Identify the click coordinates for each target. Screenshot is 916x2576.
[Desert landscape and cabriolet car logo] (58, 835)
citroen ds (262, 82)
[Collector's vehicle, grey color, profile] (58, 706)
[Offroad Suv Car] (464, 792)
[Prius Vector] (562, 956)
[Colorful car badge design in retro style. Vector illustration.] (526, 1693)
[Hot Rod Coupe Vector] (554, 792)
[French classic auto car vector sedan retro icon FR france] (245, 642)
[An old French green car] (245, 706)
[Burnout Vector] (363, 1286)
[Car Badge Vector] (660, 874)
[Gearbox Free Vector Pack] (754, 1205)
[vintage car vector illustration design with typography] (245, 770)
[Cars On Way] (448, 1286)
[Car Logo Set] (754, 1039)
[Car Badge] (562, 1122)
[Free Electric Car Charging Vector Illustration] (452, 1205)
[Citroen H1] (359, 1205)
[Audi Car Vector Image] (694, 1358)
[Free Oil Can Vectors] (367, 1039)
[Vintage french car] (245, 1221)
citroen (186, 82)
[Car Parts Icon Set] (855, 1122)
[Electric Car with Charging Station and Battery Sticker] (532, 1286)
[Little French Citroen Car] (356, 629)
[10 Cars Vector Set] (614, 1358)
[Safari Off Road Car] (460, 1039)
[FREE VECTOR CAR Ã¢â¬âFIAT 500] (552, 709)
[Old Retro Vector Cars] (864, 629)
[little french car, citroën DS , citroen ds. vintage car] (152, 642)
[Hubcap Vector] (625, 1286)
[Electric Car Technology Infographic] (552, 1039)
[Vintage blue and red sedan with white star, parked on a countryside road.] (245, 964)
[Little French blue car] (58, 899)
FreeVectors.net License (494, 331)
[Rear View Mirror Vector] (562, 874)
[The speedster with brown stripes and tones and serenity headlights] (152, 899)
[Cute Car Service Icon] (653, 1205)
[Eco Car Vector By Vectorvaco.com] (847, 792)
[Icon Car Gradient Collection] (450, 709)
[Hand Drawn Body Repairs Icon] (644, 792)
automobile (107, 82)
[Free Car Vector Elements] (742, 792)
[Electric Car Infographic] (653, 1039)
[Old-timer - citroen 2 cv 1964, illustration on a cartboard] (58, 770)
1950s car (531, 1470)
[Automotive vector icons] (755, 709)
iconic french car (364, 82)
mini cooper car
▬▬▬▬▬▬▬▬▬▬
Task description
An exact copy of the entire material is required.

Final answer
Identify the click coordinates for each target. Screenshot is 916x2576.
[Desert landscape and cabriolet car logo] (58, 835)
citroen ds (262, 82)
[Collector's vehicle, grey color, profile] (58, 706)
[Offroad Suv Car] (464, 792)
[Prius Vector] (562, 956)
[Colorful car badge design in retro style. Vector illustration.] (526, 1693)
[Hot Rod Coupe Vector] (554, 792)
[French classic auto car vector sedan retro icon FR france] (245, 642)
[An old French green car] (245, 706)
[Burnout Vector] (363, 1286)
[Car Badge Vector] (660, 874)
[Gearbox Free Vector Pack] (754, 1205)
[vintage car vector illustration design with typography] (245, 770)
[Cars On Way] (448, 1286)
[Car Logo Set] (754, 1039)
[Car Badge] (562, 1122)
[Free Electric Car Charging Vector Illustration] (452, 1205)
[Citroen H1] (359, 1205)
[Audi Car Vector Image] (694, 1358)
[Free Oil Can Vectors] (367, 1039)
[Vintage french car] (245, 1221)
citroen (186, 82)
[Car Parts Icon Set] (855, 1122)
[Electric Car with Charging Station and Battery Sticker] (532, 1286)
[Little French Citroen Car] (356, 629)
[10 Cars Vector Set] (614, 1358)
[Safari Off Road Car] (460, 1039)
[FREE VECTOR CAR Ã¢â¬âFIAT 500] (552, 709)
[Old Retro Vector Cars] (864, 629)
[little french car, citroën DS , citroen ds. vintage car] (152, 642)
[Hubcap Vector] (625, 1286)
[Electric Car Technology Infographic] (552, 1039)
[Vintage blue and red sedan with white star, parked on a countryside road.] (245, 964)
[Little French blue car] (58, 899)
FreeVectors.net License (494, 331)
[Rear View Mirror Vector] (562, 874)
[The speedster with brown stripes and tones and serenity headlights] (152, 899)
[Cute Car Service Icon] (653, 1205)
[Eco Car Vector By Vectorvaco.com] (847, 792)
[Icon Car Gradient Collection] (450, 709)
[Hand Drawn Body Repairs Icon] (644, 792)
automobile (107, 82)
[Free Car Vector Elements] (742, 792)
[Electric Car Infographic] (653, 1039)
[Old-timer - citroen 2 cv 1964, illustration on a cartboard] (58, 770)
1950s car (531, 1470)
[Automotive vector icons] (755, 709)
iconic french car (364, 82)
mini cooper car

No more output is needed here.